## Data to process
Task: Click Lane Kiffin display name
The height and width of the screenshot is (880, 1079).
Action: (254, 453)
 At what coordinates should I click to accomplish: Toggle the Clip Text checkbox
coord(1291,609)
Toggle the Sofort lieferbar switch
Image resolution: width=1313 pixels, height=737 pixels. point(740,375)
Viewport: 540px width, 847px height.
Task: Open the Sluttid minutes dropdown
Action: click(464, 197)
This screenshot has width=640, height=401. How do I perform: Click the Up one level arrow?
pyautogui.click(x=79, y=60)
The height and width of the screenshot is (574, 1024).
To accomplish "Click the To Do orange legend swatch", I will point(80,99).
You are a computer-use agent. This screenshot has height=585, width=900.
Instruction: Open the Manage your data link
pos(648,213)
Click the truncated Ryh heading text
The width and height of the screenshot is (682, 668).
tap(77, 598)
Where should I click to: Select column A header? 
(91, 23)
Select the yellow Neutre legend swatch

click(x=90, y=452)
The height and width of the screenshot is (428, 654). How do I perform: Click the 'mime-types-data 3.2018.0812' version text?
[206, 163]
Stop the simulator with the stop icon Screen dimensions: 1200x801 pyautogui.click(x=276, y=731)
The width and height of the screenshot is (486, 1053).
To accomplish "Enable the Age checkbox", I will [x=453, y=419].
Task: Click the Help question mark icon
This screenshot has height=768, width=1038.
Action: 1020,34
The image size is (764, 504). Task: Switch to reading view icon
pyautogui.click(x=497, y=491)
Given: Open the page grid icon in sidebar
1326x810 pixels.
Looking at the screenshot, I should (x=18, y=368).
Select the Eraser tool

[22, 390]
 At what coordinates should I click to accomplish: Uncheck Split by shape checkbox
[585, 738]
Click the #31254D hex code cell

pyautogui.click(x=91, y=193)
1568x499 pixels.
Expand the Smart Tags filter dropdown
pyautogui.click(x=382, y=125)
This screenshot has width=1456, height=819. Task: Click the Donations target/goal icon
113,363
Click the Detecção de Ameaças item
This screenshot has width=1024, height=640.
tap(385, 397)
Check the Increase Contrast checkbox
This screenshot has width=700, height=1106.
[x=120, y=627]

## Exercise brief
Repeat the rows above verbatim, everything from the line containing "Stop the simulator" down to the line containing "pyautogui.click(x=91, y=193)", both of those lines included.

## Written response
Stop the simulator with the stop icon Screen dimensions: 1200x801 pyautogui.click(x=276, y=731)
The width and height of the screenshot is (486, 1053).
To accomplish "Enable the Age checkbox", I will [x=453, y=419].
Task: Click the Help question mark icon
This screenshot has height=768, width=1038.
Action: 1020,34
The image size is (764, 504). Task: Switch to reading view icon
pyautogui.click(x=497, y=491)
Given: Open the page grid icon in sidebar
1326x810 pixels.
Looking at the screenshot, I should (x=18, y=368).
Select the Eraser tool

[22, 390]
 At what coordinates should I click to accomplish: Uncheck Split by shape checkbox
[585, 738]
Click the #31254D hex code cell

pyautogui.click(x=91, y=193)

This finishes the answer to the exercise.